▶ _Input material_
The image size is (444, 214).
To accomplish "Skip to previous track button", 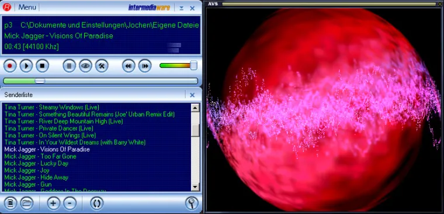I will pyautogui.click(x=129, y=65).

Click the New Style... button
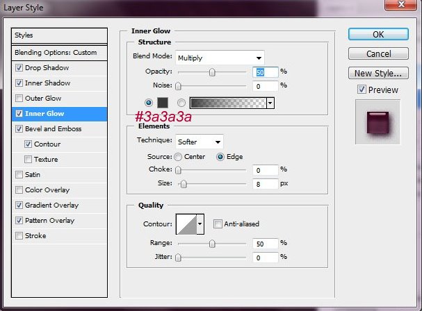coord(378,73)
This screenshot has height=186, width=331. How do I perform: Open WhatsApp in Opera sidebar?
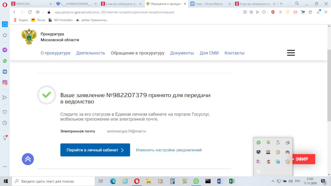click(x=5, y=61)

▶ _Exercise objective_
Format the lines from the one containing "Click the New Style... button" through the end of the records as a JSON list of strings, one string per line, with blank lines omitted. Leave the pictures out.

▶ _Reply_
[
  "Click the New Style... button",
  "coord(378,73)",
  "This screenshot has height=186, width=331. How do I perform: Open WhatsApp in Opera sidebar?",
  "click(x=5, y=61)"
]